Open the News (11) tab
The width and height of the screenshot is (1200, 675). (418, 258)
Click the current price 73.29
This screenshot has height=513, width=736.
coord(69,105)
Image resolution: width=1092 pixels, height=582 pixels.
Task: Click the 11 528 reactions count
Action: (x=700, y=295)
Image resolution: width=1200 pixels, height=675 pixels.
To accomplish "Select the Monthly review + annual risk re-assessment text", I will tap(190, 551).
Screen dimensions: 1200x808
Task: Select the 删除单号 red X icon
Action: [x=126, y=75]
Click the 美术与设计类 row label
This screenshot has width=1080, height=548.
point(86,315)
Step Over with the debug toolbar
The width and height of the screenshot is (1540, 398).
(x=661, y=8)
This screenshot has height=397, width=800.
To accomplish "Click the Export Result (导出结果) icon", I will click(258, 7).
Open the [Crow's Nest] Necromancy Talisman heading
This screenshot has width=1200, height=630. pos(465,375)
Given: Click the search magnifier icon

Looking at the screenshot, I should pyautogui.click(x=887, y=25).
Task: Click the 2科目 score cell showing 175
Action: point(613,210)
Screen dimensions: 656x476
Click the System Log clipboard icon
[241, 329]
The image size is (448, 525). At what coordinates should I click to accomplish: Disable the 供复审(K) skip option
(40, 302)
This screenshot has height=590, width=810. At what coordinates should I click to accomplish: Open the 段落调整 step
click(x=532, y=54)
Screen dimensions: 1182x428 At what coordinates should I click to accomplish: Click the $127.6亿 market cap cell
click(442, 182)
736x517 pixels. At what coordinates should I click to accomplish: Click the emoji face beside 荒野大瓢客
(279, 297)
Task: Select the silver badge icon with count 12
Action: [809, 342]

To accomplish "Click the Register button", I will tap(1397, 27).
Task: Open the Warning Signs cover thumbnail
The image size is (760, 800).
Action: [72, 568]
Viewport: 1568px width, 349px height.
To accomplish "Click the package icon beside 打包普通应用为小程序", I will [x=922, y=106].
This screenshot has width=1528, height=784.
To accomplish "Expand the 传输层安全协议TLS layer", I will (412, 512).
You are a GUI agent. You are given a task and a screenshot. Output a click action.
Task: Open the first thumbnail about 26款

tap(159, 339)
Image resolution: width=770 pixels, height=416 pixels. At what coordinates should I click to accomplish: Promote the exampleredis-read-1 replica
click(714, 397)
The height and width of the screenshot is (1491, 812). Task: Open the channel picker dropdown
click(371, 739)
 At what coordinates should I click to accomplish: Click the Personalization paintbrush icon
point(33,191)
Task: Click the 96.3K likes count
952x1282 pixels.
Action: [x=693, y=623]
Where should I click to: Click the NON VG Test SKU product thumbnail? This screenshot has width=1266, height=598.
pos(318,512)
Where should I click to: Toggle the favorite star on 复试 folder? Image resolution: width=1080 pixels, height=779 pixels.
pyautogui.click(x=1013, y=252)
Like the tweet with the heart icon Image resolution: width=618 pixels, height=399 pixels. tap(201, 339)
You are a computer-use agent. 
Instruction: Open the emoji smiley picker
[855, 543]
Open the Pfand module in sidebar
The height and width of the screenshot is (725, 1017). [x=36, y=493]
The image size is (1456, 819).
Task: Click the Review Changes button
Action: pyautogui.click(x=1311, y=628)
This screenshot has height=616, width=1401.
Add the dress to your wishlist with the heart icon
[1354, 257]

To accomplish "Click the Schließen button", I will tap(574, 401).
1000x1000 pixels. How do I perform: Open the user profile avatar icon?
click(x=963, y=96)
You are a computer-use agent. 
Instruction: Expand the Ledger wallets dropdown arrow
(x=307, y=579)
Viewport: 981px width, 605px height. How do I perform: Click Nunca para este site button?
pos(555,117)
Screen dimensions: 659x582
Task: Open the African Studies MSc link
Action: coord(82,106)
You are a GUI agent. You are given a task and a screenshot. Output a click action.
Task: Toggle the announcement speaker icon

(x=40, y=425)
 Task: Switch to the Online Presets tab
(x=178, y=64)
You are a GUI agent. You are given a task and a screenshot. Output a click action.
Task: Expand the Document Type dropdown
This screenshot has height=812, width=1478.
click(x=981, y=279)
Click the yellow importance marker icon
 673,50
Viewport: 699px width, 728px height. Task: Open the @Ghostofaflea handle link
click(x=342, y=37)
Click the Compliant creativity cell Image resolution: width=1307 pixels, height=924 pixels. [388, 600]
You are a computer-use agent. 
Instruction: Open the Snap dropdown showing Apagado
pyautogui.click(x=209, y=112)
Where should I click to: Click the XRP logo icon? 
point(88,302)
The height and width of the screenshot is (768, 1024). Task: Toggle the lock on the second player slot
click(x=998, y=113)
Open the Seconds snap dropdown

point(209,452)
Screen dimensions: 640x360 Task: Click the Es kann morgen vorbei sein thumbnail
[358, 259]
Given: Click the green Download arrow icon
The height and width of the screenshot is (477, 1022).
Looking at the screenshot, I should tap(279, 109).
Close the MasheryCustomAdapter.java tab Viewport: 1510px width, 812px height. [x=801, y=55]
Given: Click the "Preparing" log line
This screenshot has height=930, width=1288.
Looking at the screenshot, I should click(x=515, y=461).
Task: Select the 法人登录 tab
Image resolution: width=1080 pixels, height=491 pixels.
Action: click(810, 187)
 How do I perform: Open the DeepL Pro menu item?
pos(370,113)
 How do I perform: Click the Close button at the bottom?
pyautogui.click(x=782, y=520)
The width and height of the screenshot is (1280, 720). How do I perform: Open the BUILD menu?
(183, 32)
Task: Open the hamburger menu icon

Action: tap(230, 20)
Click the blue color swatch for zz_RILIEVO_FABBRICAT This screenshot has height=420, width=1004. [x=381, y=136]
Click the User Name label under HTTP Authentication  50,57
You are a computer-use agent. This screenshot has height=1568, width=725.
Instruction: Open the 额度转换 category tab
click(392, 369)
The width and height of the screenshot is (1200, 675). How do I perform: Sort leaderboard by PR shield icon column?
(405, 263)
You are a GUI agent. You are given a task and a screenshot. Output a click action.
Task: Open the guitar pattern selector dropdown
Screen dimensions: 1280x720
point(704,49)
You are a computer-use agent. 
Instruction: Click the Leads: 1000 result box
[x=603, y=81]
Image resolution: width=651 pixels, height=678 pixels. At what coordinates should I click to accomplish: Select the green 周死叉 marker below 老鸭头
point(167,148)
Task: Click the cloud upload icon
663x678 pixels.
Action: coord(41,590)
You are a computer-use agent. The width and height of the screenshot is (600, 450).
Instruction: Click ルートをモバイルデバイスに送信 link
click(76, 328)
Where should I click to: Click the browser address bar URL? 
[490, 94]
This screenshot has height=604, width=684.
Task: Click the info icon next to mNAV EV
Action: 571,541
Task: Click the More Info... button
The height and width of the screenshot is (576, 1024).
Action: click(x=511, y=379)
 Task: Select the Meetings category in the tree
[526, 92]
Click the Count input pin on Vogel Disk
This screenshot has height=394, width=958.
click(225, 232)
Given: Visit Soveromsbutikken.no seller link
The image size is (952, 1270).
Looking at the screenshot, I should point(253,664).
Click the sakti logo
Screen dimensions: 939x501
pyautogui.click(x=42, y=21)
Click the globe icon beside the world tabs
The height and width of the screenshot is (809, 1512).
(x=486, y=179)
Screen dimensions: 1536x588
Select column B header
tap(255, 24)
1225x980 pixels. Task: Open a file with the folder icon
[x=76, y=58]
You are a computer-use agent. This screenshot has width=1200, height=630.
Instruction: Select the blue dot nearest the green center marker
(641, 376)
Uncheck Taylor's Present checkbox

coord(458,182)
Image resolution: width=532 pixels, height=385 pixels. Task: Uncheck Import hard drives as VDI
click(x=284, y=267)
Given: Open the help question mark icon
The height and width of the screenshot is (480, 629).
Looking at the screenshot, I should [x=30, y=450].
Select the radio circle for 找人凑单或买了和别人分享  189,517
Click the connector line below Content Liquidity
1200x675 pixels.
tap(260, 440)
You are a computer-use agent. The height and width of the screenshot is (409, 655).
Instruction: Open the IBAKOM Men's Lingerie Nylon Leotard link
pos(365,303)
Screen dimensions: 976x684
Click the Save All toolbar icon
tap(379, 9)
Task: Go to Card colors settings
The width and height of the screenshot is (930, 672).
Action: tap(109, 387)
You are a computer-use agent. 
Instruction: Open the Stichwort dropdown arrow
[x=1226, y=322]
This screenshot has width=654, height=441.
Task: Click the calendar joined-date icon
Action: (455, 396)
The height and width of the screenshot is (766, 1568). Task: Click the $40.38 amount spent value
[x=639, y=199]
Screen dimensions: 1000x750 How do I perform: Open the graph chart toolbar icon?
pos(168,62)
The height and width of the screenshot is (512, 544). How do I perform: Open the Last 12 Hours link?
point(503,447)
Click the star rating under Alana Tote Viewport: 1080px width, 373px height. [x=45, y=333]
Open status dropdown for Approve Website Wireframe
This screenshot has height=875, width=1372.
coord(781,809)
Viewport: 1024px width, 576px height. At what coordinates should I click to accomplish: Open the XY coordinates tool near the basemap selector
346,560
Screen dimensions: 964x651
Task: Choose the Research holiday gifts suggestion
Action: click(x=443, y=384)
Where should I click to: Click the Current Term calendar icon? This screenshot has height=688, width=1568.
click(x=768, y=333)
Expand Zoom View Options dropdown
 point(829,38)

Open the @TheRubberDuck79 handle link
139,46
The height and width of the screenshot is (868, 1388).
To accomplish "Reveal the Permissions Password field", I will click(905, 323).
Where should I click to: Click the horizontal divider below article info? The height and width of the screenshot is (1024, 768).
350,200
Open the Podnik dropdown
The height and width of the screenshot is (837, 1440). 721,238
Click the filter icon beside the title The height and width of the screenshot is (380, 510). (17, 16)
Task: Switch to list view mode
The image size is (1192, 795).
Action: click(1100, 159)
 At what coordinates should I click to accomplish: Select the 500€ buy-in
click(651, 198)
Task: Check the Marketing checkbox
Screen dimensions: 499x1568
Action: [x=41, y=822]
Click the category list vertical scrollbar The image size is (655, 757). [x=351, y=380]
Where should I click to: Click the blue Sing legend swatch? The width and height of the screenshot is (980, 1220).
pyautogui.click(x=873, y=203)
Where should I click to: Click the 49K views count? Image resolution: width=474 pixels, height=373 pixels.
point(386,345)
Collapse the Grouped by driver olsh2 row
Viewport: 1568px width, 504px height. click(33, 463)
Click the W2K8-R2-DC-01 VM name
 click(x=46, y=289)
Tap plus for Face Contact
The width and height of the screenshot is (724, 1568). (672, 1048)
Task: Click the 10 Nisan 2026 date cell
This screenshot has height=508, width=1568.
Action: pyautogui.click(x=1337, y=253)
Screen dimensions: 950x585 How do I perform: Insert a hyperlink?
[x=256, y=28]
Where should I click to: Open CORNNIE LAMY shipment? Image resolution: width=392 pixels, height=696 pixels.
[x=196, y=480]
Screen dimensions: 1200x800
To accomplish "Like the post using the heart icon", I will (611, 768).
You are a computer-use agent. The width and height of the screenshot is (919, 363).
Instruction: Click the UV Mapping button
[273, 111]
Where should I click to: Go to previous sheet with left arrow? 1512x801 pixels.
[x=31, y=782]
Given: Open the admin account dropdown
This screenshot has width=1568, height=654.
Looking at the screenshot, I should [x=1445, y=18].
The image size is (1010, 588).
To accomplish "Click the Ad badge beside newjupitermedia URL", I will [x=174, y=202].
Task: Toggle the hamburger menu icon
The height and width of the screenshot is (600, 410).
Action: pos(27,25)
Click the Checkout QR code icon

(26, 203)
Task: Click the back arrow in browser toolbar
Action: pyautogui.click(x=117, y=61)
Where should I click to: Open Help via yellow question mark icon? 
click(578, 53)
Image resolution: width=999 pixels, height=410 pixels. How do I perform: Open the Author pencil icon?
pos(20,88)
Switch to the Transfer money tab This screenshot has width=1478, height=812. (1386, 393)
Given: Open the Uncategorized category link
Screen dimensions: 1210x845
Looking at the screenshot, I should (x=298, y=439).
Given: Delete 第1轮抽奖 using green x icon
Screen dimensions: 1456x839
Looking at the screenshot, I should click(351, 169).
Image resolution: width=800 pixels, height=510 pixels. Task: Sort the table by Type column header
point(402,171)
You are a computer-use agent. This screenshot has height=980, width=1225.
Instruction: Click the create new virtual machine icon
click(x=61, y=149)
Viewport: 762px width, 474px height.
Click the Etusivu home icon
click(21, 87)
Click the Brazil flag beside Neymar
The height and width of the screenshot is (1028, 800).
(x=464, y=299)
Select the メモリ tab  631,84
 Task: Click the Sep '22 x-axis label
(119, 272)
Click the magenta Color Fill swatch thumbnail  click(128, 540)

· · · · ·

Write out every line of the preceding listing that contains "using".

• **Solution for this exercise**:
To accomplish "Like the post using the heart icon", I will (611, 768).
Given: Delete 第1轮抽奖 using green x icon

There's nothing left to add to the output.